Miss Julie review – Strindberg spiked with the politics of empire

Miss Julie is standing on top of the kitchen table. Played by Sophie Robinson, she is recalling a dream in which, confined in a Japanese internment camp, she looked out at Stanley Bay below. The only way was down.

Standing in her shadow at floor level is her servant John, his dark uniform in heavy contrast to her pale cotton blouse and skirt. Played by Leo Wan, he is also remembering a dream, but his took him upwards to the top of a bamboo tree. He may be Julie’s social inferior, but his ambitions run high.

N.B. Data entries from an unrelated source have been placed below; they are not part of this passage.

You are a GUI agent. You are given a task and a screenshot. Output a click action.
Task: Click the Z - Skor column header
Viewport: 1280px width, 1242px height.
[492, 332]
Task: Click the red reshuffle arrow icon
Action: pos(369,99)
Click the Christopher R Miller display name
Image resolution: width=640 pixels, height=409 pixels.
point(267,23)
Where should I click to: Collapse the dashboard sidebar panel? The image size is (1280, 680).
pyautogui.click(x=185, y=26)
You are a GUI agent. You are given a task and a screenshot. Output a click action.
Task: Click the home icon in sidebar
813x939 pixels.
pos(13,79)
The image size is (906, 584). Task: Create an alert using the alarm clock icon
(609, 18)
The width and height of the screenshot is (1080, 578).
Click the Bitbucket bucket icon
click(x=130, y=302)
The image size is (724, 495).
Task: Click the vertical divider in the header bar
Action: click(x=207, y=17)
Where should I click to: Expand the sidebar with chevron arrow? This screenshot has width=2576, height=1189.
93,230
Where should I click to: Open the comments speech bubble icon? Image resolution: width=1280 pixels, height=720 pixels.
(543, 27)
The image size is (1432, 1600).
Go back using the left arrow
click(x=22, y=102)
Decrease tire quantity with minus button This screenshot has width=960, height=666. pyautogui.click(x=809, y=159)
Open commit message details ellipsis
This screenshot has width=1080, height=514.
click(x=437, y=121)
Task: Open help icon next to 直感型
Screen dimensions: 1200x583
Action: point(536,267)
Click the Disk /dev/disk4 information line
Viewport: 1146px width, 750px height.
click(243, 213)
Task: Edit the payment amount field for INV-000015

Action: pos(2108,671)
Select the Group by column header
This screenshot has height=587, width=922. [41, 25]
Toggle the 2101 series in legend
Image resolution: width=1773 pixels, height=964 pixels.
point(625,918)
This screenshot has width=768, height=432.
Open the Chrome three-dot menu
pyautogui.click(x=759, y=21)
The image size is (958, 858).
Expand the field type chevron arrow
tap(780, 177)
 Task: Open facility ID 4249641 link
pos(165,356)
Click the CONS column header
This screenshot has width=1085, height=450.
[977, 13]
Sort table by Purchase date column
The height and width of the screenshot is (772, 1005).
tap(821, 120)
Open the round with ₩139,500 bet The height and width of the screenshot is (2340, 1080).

Their direction of travel – she spiralling tragically downwards, he striving desperately upwards – sum up August Strindberg’s 1888 play. Where would the power lie, asks the Swedish playwright, if a wealthy woman chose to seduce an employee? What conflict would arise between her sense of entitlement and his alpha-male assertiveness? The play gives privilege and servitude an erotic charge.

Playwright Amy Ng takes the idea further by relocating the play to the Hong Kong of 1948, where Julie’s class privilege is amplified by her colonial advantage. Like Yael Farber who added the legacy of South African apartheid to her celebrated Mies Julie Ng spikes her version with the politics of empire.

A sexual relationship between Julie and John would violate social norms of not only class but also race. The history of imperial exploitation adds an extra charge, while the to-and-fro struggle between Julie and John finds a parallel in the postwar vulnerability of the British in Hong Kong.

Unlike Jennifer Leong’s stoical servant Christine, who dutifully observes the Chinese new year back to back with Ash Wednesday, Julie and John are conflicted by the opposing cultural demands.

In Dadiow Lin’s production, streamed live by Chester’s Storyhouse, their lust and aggression is embodied in the lion dance they perform in front of the lanterns and bamboo of Adam Wiltshire’s sepia set. The scene hints at primal energies that the production tends to underplay. Robinson and Wan wrestle for status, but yield power too readily. Fighting shy of emotional extremes, they build little sense of danger. It makes for a production that’s lower on tragedy than it is on political insight.